# RECORDED DATA
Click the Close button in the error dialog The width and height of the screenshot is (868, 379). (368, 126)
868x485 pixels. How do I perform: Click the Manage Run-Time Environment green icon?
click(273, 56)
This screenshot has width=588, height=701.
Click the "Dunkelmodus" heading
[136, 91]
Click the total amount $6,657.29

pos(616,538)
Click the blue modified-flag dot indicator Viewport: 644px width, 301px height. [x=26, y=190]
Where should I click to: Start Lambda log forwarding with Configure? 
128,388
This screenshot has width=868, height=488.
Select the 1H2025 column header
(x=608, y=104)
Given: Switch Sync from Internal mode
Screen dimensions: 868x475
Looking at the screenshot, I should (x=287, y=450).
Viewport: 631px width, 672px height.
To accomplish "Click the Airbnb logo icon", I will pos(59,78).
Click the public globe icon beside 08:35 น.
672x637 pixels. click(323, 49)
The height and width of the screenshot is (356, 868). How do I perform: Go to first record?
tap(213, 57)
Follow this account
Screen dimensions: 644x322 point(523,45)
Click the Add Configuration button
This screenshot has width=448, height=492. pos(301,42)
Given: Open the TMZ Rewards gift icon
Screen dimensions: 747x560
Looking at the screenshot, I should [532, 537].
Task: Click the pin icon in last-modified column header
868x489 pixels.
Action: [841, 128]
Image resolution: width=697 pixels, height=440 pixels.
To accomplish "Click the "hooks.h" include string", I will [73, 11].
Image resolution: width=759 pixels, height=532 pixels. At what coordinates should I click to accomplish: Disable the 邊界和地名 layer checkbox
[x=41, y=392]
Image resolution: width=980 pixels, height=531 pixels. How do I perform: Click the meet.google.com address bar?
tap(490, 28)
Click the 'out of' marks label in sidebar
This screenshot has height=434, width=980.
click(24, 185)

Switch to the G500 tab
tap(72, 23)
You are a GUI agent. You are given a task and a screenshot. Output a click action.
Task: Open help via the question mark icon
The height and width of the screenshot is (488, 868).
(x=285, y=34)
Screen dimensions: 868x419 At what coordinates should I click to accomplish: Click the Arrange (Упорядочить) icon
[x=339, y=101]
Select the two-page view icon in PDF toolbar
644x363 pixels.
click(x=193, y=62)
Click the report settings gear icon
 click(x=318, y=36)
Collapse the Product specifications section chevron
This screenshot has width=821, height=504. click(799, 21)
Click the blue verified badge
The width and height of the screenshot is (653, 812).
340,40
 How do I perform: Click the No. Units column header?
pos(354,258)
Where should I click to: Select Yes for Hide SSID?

# WHAT YOU NEED TO DO
Copy out every line of the material above that mentions the word "modified".

# TASK ANSWER
Click the blue modified-flag dot indicator Viewport: 644px width, 301px height. [x=26, y=190]
Task: Click the pin icon in last-modified column header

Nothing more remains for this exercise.